I was further stunned by the seeming naivety of the author's align_2() implementation, but then it does get the job done, eventually. My naive approach would've been roughly align_3(), but using integer math and modulus.
On the other hand, younger team members were recently stunned by code I did for translation of a binary protocol into more easily handled pieces using what I think of as typical idioms, so this article might get sent around Monday morning.
But you are right, this is indeed a very obvious line of code once you understand it. Thank you for your comments.
E.g. modern C code tends to use "int" or "long" all over the place without considering if "short" or "char" is likely to be sufficient.
Similarly, you'll find bit fiddling wherever it is possible, including a tendency to use bit shift instead of multiply/divide even for constant factors where one might thing the compilers would optimize it to shifts (many early compilers didn't).
So it's not necessarily just an idiom of systems programming, as an idiom amongst "old school" C programmers in general. The extent to which it has carried through to more modern code, varies, though. I suspect systems programming has an overall higher ratio of "old school" C developers than application code does.

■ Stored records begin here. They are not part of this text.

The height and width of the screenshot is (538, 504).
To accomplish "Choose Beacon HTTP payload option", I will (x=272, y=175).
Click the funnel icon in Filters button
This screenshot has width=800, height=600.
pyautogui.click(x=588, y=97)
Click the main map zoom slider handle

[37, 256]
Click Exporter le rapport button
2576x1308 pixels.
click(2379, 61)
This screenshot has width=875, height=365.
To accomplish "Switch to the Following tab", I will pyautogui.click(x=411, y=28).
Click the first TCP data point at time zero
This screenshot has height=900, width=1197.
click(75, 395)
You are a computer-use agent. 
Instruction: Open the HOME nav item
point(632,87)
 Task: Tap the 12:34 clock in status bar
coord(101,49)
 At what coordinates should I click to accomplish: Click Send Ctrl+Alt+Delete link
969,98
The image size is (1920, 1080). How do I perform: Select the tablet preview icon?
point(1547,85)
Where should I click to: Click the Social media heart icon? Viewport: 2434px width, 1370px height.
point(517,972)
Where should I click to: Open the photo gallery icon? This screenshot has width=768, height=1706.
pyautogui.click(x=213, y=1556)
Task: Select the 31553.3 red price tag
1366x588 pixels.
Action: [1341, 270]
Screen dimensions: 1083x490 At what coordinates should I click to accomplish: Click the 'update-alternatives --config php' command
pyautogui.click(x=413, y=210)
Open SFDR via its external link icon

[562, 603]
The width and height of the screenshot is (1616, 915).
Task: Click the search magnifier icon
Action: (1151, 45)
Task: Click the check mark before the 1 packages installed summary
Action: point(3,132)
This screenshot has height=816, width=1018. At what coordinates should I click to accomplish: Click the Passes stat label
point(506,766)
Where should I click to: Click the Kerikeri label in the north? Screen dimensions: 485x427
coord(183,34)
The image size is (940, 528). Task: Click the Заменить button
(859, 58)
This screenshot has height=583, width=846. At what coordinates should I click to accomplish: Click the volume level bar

"Sufficient" is bit odd choice of word here. Word-sized types should be used unless there is a good reason not to. See nkurzs comment for a great example for this:
> The first 'movl' wipes out any bits greater than 32 if they are there. This is because x was defined as an int, and not a long.
I have banned myself from using printfs to figure out things like this. Instead I would use a debugger and breakpoints to view the live variables in their different data formats.
In GDB, that's p/t for binary and p/d for decimal.
I've done this before, but usually take modulo 8 rather than bitwise-and negative 7 as the final step.
void *p = x;
p += 7;
p -= (p%8);
Now that I've written it out I suppose it's not any clearer than the mask method: void *p = x;
p += 7;
p &= ~7;Curiously, it's also the area where strong static typing breaks down, as it is sometimes preferred to view the same set of bits as a value of a different type to be able to manipulate it in another way.